Recorded data:

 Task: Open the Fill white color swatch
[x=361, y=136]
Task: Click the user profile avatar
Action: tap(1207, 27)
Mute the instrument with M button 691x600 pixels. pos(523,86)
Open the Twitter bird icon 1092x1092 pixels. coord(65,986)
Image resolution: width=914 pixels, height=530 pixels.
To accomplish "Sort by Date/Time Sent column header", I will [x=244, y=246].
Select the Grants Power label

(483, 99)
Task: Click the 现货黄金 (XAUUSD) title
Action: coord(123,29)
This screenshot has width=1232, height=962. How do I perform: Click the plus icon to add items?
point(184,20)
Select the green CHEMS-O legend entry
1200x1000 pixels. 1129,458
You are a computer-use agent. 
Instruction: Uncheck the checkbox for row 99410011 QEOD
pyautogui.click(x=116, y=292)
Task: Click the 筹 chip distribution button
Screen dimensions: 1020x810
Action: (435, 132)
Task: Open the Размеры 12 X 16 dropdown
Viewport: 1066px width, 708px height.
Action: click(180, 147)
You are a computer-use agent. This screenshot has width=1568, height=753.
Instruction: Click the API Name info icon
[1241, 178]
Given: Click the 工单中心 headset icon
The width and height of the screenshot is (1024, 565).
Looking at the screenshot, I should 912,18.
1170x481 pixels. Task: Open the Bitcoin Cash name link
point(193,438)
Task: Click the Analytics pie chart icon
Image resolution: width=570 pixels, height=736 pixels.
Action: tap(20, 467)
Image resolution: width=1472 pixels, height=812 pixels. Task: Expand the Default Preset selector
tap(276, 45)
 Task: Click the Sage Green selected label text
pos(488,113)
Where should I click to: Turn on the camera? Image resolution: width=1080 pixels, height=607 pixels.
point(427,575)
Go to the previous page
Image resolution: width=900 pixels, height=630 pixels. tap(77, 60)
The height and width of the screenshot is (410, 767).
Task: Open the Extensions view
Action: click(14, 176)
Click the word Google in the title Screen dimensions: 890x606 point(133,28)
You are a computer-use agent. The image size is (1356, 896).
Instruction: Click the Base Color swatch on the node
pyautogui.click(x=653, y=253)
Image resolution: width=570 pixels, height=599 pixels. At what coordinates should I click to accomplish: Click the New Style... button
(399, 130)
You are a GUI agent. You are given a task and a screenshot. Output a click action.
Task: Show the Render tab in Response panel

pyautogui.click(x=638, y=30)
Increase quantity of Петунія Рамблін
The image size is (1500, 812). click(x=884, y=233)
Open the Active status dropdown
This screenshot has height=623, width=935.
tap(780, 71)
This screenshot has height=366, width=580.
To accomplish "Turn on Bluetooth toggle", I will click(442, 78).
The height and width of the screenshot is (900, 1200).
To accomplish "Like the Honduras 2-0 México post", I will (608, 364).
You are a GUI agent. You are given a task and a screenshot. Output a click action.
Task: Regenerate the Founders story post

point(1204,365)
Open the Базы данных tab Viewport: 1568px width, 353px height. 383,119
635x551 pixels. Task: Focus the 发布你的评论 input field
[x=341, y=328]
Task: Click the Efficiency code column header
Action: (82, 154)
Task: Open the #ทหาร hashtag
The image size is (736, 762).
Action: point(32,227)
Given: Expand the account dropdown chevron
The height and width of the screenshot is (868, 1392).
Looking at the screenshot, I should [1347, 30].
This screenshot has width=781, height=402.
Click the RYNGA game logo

**Exercise aim:**
Retype exactly the lines of the data above that fall between the line with "Given: Click the 工单中心 headset icon" and the line with "Open the Базы", inclusive, and add nothing.

**Result:**
Given: Click the 工单中心 headset icon
The width and height of the screenshot is (1024, 565).
Looking at the screenshot, I should 912,18.
1170x481 pixels. Task: Open the Bitcoin Cash name link
point(193,438)
Task: Click the Analytics pie chart icon
Image resolution: width=570 pixels, height=736 pixels.
Action: tap(20, 467)
Image resolution: width=1472 pixels, height=812 pixels. Task: Expand the Default Preset selector
tap(276, 45)
 Task: Click the Sage Green selected label text
pos(488,113)
Where should I click to: Turn on the camera? Image resolution: width=1080 pixels, height=607 pixels.
point(427,575)
Go to the previous page
Image resolution: width=900 pixels, height=630 pixels. tap(77, 60)
The height and width of the screenshot is (410, 767).
Task: Open the Extensions view
Action: click(14, 176)
Click the word Google in the title Screen dimensions: 890x606 point(133,28)
You are a computer-use agent. The image size is (1356, 896).
Instruction: Click the Base Color swatch on the node
pyautogui.click(x=653, y=253)
Image resolution: width=570 pixels, height=599 pixels. At what coordinates should I click to accomplish: Click the New Style... button
(399, 130)
You are a GUI agent. You are given a task and a screenshot. Output a click action.
Task: Show the Render tab in Response panel

pyautogui.click(x=638, y=30)
Increase quantity of Петунія Рамблін
The image size is (1500, 812). click(x=884, y=233)
Open the Active status dropdown
This screenshot has height=623, width=935.
tap(780, 71)
This screenshot has height=366, width=580.
To accomplish "Turn on Bluetooth toggle", I will click(442, 78).
The height and width of the screenshot is (900, 1200).
To accomplish "Like the Honduras 2-0 México post", I will (608, 364).
You are a GUI agent. You are given a task and a screenshot. Output a click action.
Task: Regenerate the Founders story post

point(1204,365)
Open the Базы данных tab Viewport: 1568px width, 353px height. 383,119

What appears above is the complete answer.